Dados do inquérito de acesso aos cuidados de saúde da Nova School of Business and Economics indicam que, em 2025, 45,5% dos inquiridos reportaram pelo menos um episódio de doença, mais 3,2 pontos percentuais do que em 2023 e próximo do valor mais elevado registado em 2015 (46,3%).

Elaborado pelos investigadores Pedro Pita Barros e Carolina Santos, o estudo, que inquiriu 11.122 pessoas desde 2013, refere que a proporção de pessoas que referem ter-se sentido doentes tem vindo a aumentar desde os anos mais intensos da pandemia de COVID-19 (2020 e 2021).

"Mais pessoas referiram ter tido pelo menos um episódio de doença e houve um agravamento no grupo etário mais jovem, que definimos como entre os 15 e os 29 anos, mas, com os dados do inquérito, não conseguimos identificar as causas deste aumento", explicou à Lusa a investigadora Carolina Santos.

A par deste aumento, de acordo com os dados recolhidos, registou-se uma redução, entre 2019 e 2025, da probabilidade de a população ter médico de família atribuído (de 91% para 79%), bem como do número de primeiras consultas realizadas em tempo adequado, evidenciando elevadas barreiras no acesso aos cuidados de saúde.

"Como muitas das populações mais desfavorecidas vivem tipicamente em regiões com maior carência de médicos de família, de acordo com a nossa análise, acabam por ser penalizadas também neste aspeto", explicou.

Os dados mostram ainda que os mais desfavorecidos, para além de terem episódios de doença mais frequentes, enfrentam também maiores barreiras financeiras e não financeiras no acesso aos cuidados de saúde, que o sistema não consegue contrariar.

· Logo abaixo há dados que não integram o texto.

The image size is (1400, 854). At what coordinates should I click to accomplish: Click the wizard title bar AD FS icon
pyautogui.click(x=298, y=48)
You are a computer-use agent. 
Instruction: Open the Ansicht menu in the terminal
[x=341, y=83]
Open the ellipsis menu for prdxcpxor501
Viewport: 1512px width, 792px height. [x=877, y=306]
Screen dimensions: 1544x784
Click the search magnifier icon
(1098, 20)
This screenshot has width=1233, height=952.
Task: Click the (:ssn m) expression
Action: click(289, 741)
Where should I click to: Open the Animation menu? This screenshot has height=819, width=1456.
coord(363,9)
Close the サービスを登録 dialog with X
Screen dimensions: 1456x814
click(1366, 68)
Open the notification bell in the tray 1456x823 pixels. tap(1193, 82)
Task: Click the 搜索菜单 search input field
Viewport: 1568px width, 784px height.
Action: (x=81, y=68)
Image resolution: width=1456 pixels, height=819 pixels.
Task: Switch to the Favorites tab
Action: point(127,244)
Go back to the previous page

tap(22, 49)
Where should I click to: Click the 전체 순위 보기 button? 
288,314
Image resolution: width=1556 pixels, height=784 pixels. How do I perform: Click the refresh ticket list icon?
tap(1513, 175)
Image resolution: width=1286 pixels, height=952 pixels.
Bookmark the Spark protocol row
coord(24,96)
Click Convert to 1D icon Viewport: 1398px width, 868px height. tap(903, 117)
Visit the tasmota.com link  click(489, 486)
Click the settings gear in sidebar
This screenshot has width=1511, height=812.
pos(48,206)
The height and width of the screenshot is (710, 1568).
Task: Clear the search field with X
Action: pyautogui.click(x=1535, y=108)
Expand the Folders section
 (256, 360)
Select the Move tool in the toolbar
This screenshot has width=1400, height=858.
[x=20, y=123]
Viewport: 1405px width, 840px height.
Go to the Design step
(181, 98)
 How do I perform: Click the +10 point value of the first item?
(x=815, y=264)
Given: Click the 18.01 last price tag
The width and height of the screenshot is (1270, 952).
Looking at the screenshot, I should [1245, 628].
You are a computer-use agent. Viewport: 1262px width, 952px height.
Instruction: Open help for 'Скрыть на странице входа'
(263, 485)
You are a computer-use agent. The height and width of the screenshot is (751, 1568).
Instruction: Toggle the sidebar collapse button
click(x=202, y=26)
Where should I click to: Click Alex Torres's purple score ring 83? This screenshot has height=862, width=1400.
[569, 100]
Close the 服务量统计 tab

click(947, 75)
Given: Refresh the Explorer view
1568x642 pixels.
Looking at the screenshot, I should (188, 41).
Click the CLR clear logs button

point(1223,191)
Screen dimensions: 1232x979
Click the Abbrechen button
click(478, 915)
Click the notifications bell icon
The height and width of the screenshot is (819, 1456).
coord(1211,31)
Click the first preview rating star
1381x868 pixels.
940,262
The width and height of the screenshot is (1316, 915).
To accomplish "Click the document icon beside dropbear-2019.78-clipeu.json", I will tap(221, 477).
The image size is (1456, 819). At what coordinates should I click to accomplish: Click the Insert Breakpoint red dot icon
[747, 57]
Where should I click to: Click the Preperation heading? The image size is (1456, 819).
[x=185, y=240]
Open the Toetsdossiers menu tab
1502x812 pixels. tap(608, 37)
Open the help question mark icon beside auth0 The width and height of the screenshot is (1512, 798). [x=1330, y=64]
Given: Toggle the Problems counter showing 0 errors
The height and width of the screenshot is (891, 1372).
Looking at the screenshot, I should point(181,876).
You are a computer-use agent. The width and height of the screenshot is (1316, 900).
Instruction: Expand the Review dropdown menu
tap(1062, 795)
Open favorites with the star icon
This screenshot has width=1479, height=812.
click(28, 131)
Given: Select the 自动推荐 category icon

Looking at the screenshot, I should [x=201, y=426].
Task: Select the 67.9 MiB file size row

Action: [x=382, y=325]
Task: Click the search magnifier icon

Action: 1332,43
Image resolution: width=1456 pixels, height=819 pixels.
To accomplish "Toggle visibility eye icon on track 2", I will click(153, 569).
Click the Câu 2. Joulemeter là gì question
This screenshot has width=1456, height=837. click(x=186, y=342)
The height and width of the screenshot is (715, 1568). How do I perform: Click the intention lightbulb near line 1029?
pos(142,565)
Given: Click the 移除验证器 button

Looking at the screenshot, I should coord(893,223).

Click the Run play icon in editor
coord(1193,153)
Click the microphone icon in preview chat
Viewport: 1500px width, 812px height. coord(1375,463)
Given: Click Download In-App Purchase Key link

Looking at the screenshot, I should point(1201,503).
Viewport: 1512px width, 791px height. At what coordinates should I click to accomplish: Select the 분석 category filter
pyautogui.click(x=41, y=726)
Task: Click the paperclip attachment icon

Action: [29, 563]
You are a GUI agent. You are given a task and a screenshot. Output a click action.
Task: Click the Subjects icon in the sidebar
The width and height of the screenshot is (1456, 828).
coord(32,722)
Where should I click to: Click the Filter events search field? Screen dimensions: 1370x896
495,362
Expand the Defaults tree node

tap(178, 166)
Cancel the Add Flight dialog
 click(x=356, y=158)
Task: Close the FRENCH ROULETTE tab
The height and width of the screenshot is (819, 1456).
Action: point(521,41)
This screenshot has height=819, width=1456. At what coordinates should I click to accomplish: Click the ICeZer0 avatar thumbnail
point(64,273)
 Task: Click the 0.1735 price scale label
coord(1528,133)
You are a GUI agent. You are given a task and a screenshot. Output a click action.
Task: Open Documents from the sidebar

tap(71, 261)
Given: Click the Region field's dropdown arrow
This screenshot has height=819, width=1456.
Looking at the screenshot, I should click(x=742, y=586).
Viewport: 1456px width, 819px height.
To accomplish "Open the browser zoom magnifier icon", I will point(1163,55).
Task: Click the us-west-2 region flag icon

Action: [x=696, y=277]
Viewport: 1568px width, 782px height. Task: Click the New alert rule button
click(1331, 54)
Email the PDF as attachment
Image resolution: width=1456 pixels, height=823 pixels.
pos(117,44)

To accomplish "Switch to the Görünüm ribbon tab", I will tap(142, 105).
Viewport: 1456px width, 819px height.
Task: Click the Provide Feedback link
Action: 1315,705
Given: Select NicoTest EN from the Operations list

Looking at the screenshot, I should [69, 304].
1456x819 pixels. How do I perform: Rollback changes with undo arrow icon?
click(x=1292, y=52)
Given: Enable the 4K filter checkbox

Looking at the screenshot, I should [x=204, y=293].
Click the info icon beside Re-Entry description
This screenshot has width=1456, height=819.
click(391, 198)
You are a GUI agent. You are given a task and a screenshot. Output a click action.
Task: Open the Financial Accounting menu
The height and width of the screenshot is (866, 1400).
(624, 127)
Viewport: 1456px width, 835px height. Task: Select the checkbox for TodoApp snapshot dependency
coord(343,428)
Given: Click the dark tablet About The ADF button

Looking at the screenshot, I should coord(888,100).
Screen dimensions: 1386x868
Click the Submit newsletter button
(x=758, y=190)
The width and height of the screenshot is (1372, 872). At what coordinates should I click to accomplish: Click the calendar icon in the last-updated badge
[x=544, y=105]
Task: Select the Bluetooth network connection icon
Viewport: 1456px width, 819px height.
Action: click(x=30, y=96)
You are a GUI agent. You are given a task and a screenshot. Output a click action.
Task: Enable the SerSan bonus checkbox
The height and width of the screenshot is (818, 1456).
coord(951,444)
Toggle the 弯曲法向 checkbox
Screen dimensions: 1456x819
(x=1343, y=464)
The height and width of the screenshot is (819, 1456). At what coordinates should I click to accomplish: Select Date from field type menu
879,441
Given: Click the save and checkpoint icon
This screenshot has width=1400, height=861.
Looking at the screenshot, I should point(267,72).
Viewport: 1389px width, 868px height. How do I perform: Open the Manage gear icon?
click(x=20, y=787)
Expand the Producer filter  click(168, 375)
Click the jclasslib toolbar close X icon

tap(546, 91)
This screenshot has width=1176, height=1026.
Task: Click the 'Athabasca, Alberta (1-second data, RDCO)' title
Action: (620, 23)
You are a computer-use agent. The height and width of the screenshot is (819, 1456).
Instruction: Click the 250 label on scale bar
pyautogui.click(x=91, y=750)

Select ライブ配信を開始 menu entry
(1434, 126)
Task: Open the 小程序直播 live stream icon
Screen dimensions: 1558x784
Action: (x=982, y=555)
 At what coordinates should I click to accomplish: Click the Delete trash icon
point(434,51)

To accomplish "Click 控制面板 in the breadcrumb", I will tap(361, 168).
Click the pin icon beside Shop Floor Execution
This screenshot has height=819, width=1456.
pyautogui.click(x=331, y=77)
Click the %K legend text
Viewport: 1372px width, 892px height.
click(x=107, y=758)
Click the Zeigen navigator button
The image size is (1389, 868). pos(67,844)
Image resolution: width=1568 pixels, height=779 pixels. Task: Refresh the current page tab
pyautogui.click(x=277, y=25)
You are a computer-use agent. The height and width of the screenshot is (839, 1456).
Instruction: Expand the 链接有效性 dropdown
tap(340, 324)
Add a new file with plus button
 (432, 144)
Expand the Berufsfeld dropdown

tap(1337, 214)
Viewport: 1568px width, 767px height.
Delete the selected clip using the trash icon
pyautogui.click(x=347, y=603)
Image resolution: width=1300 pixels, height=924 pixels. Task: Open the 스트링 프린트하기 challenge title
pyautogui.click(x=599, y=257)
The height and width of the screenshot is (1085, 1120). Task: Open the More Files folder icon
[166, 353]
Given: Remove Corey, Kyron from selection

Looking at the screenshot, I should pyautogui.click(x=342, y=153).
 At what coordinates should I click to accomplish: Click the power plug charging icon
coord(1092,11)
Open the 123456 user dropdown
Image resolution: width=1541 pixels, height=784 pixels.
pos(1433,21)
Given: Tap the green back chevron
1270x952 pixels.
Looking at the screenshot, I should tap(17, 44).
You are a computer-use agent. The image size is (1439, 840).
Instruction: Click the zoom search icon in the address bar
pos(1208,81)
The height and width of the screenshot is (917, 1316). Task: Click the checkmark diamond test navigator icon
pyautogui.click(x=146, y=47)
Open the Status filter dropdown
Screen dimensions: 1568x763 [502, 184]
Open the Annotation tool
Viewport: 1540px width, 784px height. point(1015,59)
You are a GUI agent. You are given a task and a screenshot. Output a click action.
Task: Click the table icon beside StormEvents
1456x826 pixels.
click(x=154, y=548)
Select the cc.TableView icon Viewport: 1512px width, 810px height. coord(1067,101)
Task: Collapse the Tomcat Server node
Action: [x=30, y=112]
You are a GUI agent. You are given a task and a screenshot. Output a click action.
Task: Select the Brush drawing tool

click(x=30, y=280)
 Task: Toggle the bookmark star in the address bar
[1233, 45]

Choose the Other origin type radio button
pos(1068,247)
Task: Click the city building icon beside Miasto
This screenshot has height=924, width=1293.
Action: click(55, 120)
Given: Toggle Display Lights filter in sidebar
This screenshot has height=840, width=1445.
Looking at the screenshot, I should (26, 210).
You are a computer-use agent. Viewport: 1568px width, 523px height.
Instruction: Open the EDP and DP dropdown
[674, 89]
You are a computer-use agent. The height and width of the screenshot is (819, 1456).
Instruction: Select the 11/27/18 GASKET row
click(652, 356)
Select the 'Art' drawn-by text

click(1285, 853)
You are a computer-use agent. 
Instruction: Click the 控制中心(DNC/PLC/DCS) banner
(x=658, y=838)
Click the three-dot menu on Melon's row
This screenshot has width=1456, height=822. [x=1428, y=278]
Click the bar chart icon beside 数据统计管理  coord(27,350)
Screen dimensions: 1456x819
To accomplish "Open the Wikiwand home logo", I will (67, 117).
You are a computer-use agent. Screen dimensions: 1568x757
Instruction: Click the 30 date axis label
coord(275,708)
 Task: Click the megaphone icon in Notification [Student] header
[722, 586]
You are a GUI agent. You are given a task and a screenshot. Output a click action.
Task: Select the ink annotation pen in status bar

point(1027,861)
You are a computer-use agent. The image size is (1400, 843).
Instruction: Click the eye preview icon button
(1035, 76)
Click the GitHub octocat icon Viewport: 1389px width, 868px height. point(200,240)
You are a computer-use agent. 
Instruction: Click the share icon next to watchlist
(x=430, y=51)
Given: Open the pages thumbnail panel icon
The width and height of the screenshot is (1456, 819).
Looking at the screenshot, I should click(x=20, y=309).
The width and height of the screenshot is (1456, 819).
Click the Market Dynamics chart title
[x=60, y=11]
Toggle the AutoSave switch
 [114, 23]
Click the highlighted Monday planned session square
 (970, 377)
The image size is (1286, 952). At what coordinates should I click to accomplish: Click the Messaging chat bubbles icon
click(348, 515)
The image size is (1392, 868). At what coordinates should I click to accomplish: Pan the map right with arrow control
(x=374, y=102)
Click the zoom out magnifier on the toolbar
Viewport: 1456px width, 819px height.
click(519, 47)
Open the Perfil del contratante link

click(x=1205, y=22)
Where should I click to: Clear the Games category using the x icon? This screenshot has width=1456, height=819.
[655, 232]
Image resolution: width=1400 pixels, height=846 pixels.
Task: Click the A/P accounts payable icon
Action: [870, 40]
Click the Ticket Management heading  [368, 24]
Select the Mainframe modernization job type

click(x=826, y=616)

"A ocorrência mais frequente de doença entre as classes mais desfavorecidas revela já uma dimensão de desigualdade, e o SNS e o sistema de saúde no seu todo não estão, no essencial, a conseguir contrariar essa desigualdade na ocorrência de doença", afirma Carolina Santos.

Apesar de reconhecerem que algumas medidas foram entretanto tomadas - como o projeto "Ligue primeiro, salve vidas", em que ligar para a linha de apoio do SNS24 evita idas às urgências, ou mesmo o fim da maioria das taxas moderadoras -, os investigadores sublinham que o preço dos medicamentos continua a ser uma barreira financeira ao acesso.

"Esta situação agravou-se", reconhece o investigador, lembrando que "enquanto em 2023 a probabilidade de uma pessoa do escalão económico mais desfavorecido não comprar todos os medicamentos necessários era de 41%, em 2025 esse valor subiu para 52%".

Tendo em conta que as despesas com medicamentos continuam a representar a maior fatia das despesas associadas aos cuidados de saúde (cuidados primários ou urgências), "existe uma barreira de acesso para a população mais vulnerável", acrescenta.

A este nível, sugerem que se avalie a viabilidade de alargar os regimes especiais de comparticipação às pessoas em situação de vulnerabilidade económica que, ao contrário dos idosos beneficiários do Complemento Solidário para Idosos, não são elegíveis para a comparticipação de 100% dos medicamentos sujeitos a receita médica.

Ao mesmo tempo, a percentagem de pessoas que, apesar de doentes, não procuraram cuidados de saúde aumentou de 11,26% (2023) para 14,26% (2025).

De acordo com os dados, a principal razão para não procurar cuidados de saúde foi a crença de que o caso não era grave; no entanto, uma percentagem significativa de inquiridos referiu que não queria esperar para ser atendido.

Em 2025, a percentagem de pessoas que optaram por não procurar ajuda do sistema de saúde e decidiram automedicar-se voltou a aumentar. Ainda assim, a proporção (76,4%) manteve-se abaixo do máximo pré-pandémico (77,1% em 2019).